Pour l’Azerbaïdjan on ne sait pas vraiment ce qu’Israël cherchait vraiment à obtenir. On sait que c’est le pays voisin de l’Iran, cela donne un avantage à Israël en termes de Renseignements. Il y a également un intérêt économique vis-à-vis du pétrole car l’Azerbaïdjan est le principal fournisseur d’Israël.

Arabie Saoudite : Assassinat Jamal Khashoggi

Les Saoudiens ont visé les proches de Jamal Khashoggi, éditorialiste pour le Washington Post. Sa voix été devenue très importante, étant le seul journaliste a écrire sur le régime Saoudien et a dénoncer publiquement le comportement de Mohammed Ben Salmane, prince héritier de l’Arabie Saoudite.
Il a été atrocement assassiné après son entrée dans le consulat d’Arabie Saoudite à Istanbul en octobre 2018. On sait aujourd’hui que cet assassinat a été commandité par le prince lui-même https://www.theguardian.com/world/2021/feb/26/jamal-khashoggi-mohammed-bin-salman-us-report.

Le numéro de la femme de Jamal Khashoggi, Hatice Cengiz, était présente dans la liste.

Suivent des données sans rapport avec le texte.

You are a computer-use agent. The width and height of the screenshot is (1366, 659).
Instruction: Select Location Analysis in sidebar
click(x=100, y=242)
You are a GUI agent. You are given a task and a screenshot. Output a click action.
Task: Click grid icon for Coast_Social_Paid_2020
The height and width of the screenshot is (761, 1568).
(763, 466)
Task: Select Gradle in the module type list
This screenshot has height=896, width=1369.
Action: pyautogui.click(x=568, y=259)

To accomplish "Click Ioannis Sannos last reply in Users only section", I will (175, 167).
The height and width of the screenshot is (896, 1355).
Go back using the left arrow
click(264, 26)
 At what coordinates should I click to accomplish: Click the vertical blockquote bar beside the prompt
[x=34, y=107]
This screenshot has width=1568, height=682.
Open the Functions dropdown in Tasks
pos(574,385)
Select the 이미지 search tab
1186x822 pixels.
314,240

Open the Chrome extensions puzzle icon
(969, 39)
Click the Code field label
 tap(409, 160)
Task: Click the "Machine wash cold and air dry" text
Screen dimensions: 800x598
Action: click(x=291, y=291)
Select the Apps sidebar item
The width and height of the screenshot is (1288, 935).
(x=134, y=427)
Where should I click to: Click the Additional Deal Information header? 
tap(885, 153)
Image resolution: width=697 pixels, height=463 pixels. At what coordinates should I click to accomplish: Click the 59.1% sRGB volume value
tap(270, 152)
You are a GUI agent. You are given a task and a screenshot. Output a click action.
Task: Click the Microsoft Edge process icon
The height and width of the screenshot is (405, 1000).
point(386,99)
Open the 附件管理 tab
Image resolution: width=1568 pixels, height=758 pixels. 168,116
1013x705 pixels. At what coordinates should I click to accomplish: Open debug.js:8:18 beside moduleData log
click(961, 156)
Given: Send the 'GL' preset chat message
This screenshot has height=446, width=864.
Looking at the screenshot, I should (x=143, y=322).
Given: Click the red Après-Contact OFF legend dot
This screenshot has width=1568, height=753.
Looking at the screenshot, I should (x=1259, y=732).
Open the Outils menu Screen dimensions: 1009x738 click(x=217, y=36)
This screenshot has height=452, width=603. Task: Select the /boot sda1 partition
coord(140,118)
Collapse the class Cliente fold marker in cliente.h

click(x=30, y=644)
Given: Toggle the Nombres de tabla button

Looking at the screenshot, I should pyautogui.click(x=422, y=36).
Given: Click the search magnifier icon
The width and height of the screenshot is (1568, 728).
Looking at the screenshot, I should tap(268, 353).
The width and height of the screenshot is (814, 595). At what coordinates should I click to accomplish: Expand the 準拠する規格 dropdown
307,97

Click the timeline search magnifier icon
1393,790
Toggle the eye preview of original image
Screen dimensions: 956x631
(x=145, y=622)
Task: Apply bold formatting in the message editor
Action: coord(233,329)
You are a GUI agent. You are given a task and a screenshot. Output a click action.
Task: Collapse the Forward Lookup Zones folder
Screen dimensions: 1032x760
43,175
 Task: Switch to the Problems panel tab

Son téléphone a commencé à être espionné 4 jours après le meurtre de son mari.
Jamal était également marié a une autre femme, Hanan El-Atr, cachée aux USA en attendant de recevoir l’asile politique. Son numéro faisait également partie de la liste https://www.theguardian.com/world/2022/sep/22/jamal-khashoggis-wife-to-sue-nso-group-over-pegasus-spyware.

Les français espionnés par le Maroc : Le Maroc a ciblé énormément de numéros français (plus de 1000), dont Edwy Plenel, Bruno Le Maire, Jean-Yves Le Drian, Emmanuel Macron https://news.yahoo.com/frances-macron-targeted-project-pegasus-085932416.html, Edouard Philippe et 12 autres ministres https://www.radiofrance.fr/franceculture/pegasus-les-premieres-investigations-judiciaires-confortent-nos-revelations-7750551.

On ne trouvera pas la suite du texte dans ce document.